*What the task requires*
Without altering a single word, repeat the records that follow.

*Material for this exercise*
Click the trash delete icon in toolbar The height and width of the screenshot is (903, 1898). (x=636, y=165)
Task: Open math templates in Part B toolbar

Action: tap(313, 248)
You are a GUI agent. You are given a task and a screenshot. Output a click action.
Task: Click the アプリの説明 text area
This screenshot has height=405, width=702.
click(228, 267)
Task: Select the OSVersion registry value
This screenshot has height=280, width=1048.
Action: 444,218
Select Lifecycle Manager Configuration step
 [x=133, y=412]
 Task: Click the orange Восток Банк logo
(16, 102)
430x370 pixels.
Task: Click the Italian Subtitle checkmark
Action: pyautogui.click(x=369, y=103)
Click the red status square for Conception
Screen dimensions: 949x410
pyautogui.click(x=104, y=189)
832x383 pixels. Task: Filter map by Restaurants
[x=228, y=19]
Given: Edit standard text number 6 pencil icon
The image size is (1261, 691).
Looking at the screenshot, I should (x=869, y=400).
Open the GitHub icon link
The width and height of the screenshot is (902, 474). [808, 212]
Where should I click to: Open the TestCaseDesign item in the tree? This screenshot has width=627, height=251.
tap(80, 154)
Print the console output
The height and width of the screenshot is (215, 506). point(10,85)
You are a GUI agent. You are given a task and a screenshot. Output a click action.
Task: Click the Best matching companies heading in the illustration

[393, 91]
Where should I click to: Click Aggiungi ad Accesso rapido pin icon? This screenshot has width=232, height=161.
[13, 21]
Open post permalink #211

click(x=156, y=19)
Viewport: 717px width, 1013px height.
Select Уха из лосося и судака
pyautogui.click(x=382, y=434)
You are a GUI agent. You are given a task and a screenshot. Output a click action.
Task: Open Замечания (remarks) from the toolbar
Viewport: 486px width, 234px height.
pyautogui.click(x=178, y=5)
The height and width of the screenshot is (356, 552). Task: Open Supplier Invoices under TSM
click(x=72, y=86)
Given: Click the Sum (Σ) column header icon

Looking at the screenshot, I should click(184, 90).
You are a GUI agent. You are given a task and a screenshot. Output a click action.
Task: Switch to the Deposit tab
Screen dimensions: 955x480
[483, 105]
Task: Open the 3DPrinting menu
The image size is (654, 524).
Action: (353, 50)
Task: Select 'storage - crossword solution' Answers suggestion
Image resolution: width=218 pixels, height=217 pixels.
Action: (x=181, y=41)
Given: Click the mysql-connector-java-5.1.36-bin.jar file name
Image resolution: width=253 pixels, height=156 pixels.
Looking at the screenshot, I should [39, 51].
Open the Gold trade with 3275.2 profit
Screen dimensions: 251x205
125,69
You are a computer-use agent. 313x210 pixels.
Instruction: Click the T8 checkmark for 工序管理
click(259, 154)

*Solution to the exercise*
Click the trash delete icon in toolbar The height and width of the screenshot is (903, 1898). (x=636, y=165)
Task: Open math templates in Part B toolbar

Action: tap(313, 248)
You are a GUI agent. You are given a task and a screenshot. Output a click action.
Task: Click the アプリの説明 text area
This screenshot has height=405, width=702.
click(228, 267)
Task: Select the OSVersion registry value
This screenshot has height=280, width=1048.
Action: 444,218
Select Lifecycle Manager Configuration step
 [x=133, y=412]
 Task: Click the orange Восток Банк logo
(16, 102)
430x370 pixels.
Task: Click the Italian Subtitle checkmark
Action: pyautogui.click(x=369, y=103)
Click the red status square for Conception
Screen dimensions: 949x410
pyautogui.click(x=104, y=189)
832x383 pixels. Task: Filter map by Restaurants
[x=228, y=19]
Given: Edit standard text number 6 pencil icon
The image size is (1261, 691).
Looking at the screenshot, I should (x=869, y=400).
Open the GitHub icon link
The width and height of the screenshot is (902, 474). [808, 212]
Where should I click to: Open the TestCaseDesign item in the tree? This screenshot has width=627, height=251.
tap(80, 154)
Print the console output
The height and width of the screenshot is (215, 506). point(10,85)
You are a GUI agent. You are given a task and a screenshot. Output a click action.
Task: Click the Best matching companies heading in the illustration

[393, 91]
Where should I click to: Click Aggiungi ad Accesso rapido pin icon? This screenshot has width=232, height=161.
[13, 21]
Open post permalink #211

click(x=156, y=19)
Viewport: 717px width, 1013px height.
Select Уха из лосося и судака
pyautogui.click(x=382, y=434)
You are a GUI agent. You are given a task and a screenshot. Output a click action.
Task: Open Замечания (remarks) from the toolbar
Viewport: 486px width, 234px height.
pyautogui.click(x=178, y=5)
The height and width of the screenshot is (356, 552). Task: Open Supplier Invoices under TSM
click(x=72, y=86)
Given: Click the Sum (Σ) column header icon

Looking at the screenshot, I should click(184, 90).
You are a GUI agent. You are given a task and a screenshot. Output a click action.
Task: Switch to the Deposit tab
Screen dimensions: 955x480
[483, 105]
Task: Open the 3DPrinting menu
The image size is (654, 524).
Action: (353, 50)
Task: Select 'storage - crossword solution' Answers suggestion
Image resolution: width=218 pixels, height=217 pixels.
Action: (x=181, y=41)
Given: Click the mysql-connector-java-5.1.36-bin.jar file name
Image resolution: width=253 pixels, height=156 pixels.
Looking at the screenshot, I should [39, 51].
Open the Gold trade with 3275.2 profit
Screen dimensions: 251x205
125,69
You are a computer-use agent. 313x210 pixels.
Instruction: Click the T8 checkmark for 工序管理
click(259, 154)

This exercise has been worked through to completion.